An index to the China series appears at the first post.
September 21st, 2016
Today represented the core of my work with the Institute for Computing Technology. I was here to visit the “pFinders,” a group of five faculty members who produce algorithms for computational proteomics. I started with an interview with two of the senior faculty, Si-Min He and Rui-Xiang Sun. We have had extensive interactions over the years from a distance, but I have not previously met Professor He in person. We got along well from the word “go.” I have tremendous respect for the work that the pFinders have produced over the last ten years. I first began to understand the significance of this effort when I read their work adapting their database search engine pFind for use in electron transfer dissociation (ETD) data sets. Rather than make perfunctory alterations to which fragment ions were modeled to appear for a given sequence, the team gave serious thought to the problems associated with neutral loss ions from the intact peptide ion. Their paper and one from Robert Chalkley at UCSF had been the standouts in my mind for explaining how to accommodate this data type. I was very lucky to see Dr. Sun again (we had met years before at the UCSD RECOMB Proteomics meetings). He was on his way in just one week to spend some sabbatical time at the University of Wisconsin. It was a very collegial start to my day.

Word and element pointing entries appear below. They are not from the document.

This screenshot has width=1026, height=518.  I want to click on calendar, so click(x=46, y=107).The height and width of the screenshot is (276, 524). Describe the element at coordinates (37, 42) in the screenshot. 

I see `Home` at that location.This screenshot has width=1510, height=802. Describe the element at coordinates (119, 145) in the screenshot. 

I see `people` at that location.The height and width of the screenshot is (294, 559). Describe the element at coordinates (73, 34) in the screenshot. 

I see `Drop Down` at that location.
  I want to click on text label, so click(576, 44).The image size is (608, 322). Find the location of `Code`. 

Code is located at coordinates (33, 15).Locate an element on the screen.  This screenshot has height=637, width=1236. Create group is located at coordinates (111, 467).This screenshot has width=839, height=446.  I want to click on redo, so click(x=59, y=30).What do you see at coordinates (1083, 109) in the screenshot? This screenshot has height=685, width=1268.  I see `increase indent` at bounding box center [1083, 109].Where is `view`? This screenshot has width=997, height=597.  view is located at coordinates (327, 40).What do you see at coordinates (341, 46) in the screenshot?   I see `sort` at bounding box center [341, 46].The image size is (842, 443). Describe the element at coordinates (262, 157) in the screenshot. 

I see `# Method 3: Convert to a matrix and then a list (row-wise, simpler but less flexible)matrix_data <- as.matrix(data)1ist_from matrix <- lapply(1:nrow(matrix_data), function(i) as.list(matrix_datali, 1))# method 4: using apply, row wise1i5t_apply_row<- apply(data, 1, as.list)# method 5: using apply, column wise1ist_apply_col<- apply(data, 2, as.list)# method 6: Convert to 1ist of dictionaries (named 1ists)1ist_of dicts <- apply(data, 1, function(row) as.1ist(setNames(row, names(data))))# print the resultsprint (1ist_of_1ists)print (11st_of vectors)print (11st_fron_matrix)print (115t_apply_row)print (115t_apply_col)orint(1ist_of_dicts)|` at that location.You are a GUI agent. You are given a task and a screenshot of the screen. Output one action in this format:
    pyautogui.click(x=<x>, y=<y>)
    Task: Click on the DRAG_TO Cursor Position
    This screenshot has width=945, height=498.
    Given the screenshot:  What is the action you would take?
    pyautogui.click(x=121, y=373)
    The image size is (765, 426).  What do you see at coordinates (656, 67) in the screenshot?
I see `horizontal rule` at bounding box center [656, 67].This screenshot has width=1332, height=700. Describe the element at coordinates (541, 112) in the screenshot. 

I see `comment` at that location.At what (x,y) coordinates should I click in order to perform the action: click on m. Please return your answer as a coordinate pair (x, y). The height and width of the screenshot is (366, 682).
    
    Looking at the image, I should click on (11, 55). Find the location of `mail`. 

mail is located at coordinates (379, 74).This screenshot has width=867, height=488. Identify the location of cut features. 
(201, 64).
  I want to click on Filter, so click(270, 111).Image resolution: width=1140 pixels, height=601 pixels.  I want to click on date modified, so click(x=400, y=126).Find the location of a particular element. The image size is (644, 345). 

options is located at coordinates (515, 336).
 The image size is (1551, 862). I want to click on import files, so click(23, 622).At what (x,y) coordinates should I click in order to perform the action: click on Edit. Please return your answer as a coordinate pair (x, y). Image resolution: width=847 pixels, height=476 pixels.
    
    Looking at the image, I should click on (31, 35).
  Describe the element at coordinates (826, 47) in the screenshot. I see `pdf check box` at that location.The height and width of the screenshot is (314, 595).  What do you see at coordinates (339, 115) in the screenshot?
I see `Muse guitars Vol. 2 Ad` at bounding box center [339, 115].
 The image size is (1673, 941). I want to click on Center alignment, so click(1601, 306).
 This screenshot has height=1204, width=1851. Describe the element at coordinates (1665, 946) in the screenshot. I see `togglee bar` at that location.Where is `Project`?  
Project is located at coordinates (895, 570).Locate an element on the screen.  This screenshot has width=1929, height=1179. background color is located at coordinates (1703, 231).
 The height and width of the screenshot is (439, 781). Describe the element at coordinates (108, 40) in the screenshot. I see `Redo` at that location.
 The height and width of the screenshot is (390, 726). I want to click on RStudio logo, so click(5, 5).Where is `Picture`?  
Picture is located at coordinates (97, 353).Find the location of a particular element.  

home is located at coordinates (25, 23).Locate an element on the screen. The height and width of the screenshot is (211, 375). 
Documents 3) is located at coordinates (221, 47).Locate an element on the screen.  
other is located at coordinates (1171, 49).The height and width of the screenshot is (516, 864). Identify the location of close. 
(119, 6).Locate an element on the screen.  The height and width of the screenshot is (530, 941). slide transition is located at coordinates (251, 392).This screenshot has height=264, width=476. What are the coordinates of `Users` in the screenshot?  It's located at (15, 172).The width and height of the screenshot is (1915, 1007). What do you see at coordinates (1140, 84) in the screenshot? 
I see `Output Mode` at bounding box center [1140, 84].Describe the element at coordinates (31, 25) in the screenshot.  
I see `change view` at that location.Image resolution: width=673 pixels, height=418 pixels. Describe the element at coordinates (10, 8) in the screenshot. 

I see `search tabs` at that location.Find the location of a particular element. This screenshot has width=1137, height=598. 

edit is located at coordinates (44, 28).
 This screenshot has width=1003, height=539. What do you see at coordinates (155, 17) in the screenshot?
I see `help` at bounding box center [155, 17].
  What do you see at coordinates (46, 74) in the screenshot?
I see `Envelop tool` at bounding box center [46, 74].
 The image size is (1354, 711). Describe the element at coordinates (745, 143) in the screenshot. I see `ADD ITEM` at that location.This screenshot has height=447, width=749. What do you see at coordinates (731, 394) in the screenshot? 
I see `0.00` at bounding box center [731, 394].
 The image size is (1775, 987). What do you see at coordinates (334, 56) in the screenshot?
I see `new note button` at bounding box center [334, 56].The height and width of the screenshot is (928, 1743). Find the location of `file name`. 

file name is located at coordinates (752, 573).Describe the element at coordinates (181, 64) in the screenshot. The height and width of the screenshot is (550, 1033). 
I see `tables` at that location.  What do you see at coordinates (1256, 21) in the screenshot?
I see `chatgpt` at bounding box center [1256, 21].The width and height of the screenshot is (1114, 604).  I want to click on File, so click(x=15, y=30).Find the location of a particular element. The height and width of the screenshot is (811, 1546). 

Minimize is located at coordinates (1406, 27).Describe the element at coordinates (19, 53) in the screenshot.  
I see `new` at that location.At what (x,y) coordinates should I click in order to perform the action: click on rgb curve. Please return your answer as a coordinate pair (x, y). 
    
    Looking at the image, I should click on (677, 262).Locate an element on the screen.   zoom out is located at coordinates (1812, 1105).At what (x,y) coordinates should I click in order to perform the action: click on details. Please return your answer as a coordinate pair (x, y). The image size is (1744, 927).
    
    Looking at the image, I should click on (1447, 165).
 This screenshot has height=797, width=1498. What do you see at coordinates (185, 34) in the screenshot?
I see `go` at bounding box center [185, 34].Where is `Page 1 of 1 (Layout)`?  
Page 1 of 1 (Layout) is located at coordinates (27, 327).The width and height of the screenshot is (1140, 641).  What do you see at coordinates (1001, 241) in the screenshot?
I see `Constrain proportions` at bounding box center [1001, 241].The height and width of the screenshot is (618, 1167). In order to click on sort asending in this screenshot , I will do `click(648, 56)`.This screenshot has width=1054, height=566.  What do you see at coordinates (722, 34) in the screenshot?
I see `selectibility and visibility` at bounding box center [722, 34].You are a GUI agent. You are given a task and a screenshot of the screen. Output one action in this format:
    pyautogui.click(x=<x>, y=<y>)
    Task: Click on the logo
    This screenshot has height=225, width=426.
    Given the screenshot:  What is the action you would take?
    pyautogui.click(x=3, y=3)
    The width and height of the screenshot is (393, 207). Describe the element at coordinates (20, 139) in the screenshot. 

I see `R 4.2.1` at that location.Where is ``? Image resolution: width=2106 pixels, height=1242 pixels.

I chose to present an open problem for the proteomics community. What is the best way in which to identify proteins via tandem mass spectrometry from non-model organisms (i.e. those for which we have not already produced an annotated genome)? I presented a case study of a plant that my colleagues at the University of the Western Cape had been investigating. What species would be the best reference for understanding its transcriptome? How can we leverage RNA-Seq for proteomics? From there, I moved to the problems posed by meta-proteomics, cases in which a sample features the proteins of many species that coexist in a ecological niche. I spoke mostly about ecological problems that we can address with this technology, but the same problems arise in understanding the microbial communities that inhabit our bodies. We talked about three workflows that could potentially enable these investigations. I think the pFind team is quite well-suited to implement software for one of those avenues. The group was highly interactive in the course of the talk, and I hope that some of them will follow up with possible solutions.
We enjoyed lunch most thoroughly at a lovely restaurant just down the street from the ICT building. I would highlight two aspects of the meal. First, one of our dishes contained some fascinating knots; yes, they looked exactly like strips of fabric tied in knots, covered in a brown sauce! The lunch group reaffirmed many times that the fabric actually tofu. I was dubious, but I took a bite anyway. Fabulous! I had made a passing remark about a dessert in the menu, and the group took it as a prompt to add it to our meal. I am so glad they did! It appeared to be a gelatin of sorts, again made from soy. The flavors, though, were truly outstanding. The center line of the snack represented tiny pieces of dates, and the white bands were coconut. I ate three of them!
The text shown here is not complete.